There are some effective ways to raise the levels of HDL cholesterol. Getting more physical activity, losing extra weight, choosing healthier fat (monounsaturated and polyunsaturated fats), drinking moderate amounts of alcohol, stopping smoking, are demonstrated to be helpful in boosting HDL cholesterol.
This study was carried out within the scope of Hangzhou, a southern city in China, involving the analysis of children, which can be an epitome for the analysis of ocular status. As far as we know, no definite research was designed to study the association between HDL and axial length. Hence, the result in our study, negative correlation between axial length and HDL levels, may bring the HDL levels in the population of teenagers to the attention of ophthalmologists.

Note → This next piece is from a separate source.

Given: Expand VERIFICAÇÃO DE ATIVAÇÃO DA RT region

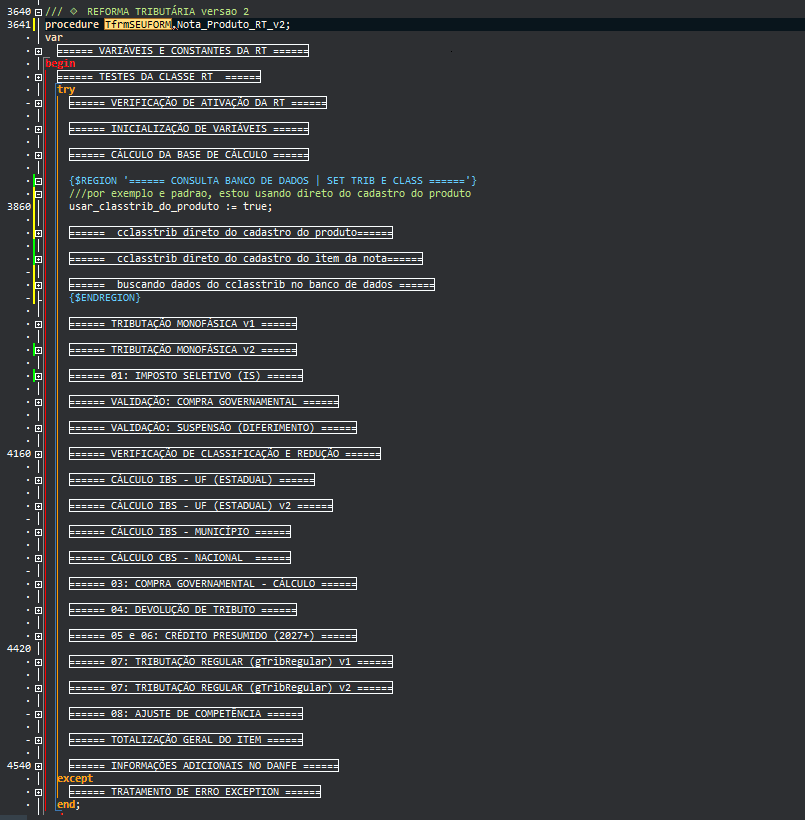Looking at the screenshot, I should (38, 103).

However, our study had some limitations. First and foremost, since our study is based on a cross sectional research, we can not determine whether there is a causal relationship between axial length and HDL or not. Also, the data in our study is gained from a single hospital, which may have a regional bias on the result. Furthermore, due to the fact that our study only included a limited number of kids, further large multicenter randomized controlled study is needed to assess the association and causal relation between axial length and HDL in children.